** Start **

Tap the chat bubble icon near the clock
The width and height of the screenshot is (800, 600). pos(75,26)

** End **
** Start **

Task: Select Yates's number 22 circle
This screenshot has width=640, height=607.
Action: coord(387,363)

** End **

## Exercise goal:
Copy everything in the material from the line containing "Task: Select Yates's number 22 circle" down to the line containing "Action: coord(387,363)", including both of those lines.

## Exercise response:
Task: Select Yates's number 22 circle
This screenshot has width=640, height=607.
Action: coord(387,363)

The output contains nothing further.